Optogenetics is a powerful neuroscience technique for studying how neural circuit manipulation affects behavior. Standard analysis conventions discard information and severely limit the scope of the causal questions that can be probed. To address this gap, we 1) draw connections to the causal inference literature on sequentially randomized experiments, 2) propose a non-parametric framework for analyzing "open-loop" (static regime) optogenetics behavioral experiments, 3) derive extensions of history-restricted marginal structural models for dynamic treatment regimes with positivity violations for "closed-loop" designs, and 4) propose a taxonomy of identifiable causal effects that encompass a far richer collection of scientific questions compared to standard methods. From another view, our work extends "excursion effect" methods, popularized recently in the mobile health literature, to enable estimation of causal contrasts for treatment sequences in the presence of positivity violations. We describe sufficient conditions for identifiability of the proposed causal estimands, and provide asymptotic statistical guarantees for a proposed inverse probability-weighted estimator, a multiply-robust estimator (for two intervention timepoints), a framework for hypothesis testing, and a computationally scalable implementation.
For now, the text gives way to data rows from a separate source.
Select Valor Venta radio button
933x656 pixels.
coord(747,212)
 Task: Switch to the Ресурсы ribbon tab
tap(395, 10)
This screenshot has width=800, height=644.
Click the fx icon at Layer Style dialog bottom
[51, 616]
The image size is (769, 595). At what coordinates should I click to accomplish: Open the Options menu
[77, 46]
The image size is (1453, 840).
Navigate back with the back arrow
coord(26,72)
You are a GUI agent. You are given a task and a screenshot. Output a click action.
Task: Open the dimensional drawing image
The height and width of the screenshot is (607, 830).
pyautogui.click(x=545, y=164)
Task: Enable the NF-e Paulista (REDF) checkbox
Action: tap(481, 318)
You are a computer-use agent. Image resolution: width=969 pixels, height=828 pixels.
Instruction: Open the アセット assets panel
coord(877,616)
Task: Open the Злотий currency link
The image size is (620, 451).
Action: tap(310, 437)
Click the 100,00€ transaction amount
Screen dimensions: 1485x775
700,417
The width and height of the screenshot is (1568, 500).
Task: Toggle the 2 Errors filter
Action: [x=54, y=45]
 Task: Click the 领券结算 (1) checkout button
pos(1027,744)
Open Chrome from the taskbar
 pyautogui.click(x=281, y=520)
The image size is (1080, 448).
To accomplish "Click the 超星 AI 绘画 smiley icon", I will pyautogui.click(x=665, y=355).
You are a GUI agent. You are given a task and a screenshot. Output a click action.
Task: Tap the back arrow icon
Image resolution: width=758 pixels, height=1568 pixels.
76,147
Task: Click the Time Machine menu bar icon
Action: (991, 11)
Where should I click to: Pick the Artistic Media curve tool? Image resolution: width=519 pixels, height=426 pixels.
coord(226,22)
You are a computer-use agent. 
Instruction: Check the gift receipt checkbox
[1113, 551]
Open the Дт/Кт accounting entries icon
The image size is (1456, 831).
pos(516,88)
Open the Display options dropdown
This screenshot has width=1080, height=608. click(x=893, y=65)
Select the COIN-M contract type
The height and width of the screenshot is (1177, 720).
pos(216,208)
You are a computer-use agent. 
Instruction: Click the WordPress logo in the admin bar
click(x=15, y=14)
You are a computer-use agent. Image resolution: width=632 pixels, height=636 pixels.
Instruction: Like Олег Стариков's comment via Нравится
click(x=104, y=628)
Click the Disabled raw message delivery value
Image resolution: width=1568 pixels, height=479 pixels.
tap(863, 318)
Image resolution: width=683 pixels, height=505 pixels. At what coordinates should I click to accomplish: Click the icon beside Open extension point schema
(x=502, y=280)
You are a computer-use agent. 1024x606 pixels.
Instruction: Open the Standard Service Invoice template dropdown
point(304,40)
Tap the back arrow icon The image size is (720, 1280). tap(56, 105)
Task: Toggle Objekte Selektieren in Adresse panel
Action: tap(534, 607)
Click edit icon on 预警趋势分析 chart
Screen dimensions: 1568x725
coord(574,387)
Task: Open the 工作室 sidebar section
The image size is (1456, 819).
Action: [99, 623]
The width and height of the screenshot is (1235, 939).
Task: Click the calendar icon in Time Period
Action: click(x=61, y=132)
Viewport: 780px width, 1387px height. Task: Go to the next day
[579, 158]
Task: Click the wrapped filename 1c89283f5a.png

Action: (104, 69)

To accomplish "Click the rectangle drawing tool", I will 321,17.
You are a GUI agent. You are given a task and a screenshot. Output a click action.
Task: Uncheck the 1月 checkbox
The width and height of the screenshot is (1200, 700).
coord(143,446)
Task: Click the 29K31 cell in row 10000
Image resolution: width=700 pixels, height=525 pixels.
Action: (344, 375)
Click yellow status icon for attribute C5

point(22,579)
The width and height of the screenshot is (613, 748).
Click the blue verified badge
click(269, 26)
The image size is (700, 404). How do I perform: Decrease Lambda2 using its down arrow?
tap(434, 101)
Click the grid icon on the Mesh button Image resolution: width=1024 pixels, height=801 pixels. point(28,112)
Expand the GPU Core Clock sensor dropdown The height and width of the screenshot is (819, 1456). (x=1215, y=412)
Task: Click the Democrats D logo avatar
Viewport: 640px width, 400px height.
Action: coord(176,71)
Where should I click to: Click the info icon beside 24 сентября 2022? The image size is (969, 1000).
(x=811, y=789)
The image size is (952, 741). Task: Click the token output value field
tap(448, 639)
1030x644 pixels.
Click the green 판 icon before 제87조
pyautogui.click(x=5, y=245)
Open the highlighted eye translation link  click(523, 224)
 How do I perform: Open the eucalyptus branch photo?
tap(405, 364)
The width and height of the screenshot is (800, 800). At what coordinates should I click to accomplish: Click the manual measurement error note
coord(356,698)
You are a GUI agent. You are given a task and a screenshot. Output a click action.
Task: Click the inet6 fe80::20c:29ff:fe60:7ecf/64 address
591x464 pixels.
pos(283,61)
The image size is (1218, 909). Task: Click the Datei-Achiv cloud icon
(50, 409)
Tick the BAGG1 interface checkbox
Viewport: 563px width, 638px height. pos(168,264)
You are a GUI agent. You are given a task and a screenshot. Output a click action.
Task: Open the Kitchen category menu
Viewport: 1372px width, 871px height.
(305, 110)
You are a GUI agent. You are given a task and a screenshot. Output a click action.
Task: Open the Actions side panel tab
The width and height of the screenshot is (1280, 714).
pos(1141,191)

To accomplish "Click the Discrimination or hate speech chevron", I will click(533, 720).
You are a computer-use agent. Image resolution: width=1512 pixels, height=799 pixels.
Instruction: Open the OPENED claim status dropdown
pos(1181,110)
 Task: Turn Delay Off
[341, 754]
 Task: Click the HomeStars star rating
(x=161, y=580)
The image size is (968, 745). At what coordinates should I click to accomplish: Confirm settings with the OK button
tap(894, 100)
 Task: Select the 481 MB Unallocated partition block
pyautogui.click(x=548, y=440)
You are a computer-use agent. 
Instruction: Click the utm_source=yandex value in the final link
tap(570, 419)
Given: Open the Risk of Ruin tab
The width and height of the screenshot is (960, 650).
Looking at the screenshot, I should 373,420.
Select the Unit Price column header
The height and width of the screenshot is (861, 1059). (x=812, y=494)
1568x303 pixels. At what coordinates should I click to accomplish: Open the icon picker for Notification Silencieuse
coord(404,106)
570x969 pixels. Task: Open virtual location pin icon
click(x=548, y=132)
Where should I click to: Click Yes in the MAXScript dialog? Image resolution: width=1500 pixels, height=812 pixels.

Finally, we apply our framework to data from a recent neuroscience study and show how it provides insight into causal effects of optogenetics on behavior that are obscured by standard analyses.

翻译：光遗传学是一种强大的神经科学技术，用于研究神经回路操控如何影响行为。标准的分析惯例会丢弃信息，并严重限制可探究的因果问题的范围。为解决这一不足，我们：1）建立与序列随机化实验因果推断文献的联系；2）提出一个非参数框架用于分析“开环”（静态干预）光遗传学行为实验；3）针对“闭环”设计中存在正性违背的动态治疗干预，推导历史限制边际结构模型的扩展；4）提出一套可识别因果效应的分类法，与标准方法相比，其涵盖的科学问题范围远为丰富。从另一视角看，我们的工作扩展了近期在移动健康文献中流行的“偏移效应”方法，使其能够在存在正性违背的情况下估计治疗序列的因果对比。我们描述了所提出因果估计量可识别的充分条件，并为提出的逆概率加权估计量、多重稳健估计量（针对两个干预时间点）、假设检验框架以及计算可扩展的实现提供了渐近统计保证。最后，我们将框架应用于一项近期神经科学研究的数据，并展示其如何揭示被标准分析所掩盖的光遗传学对行为的因果效应。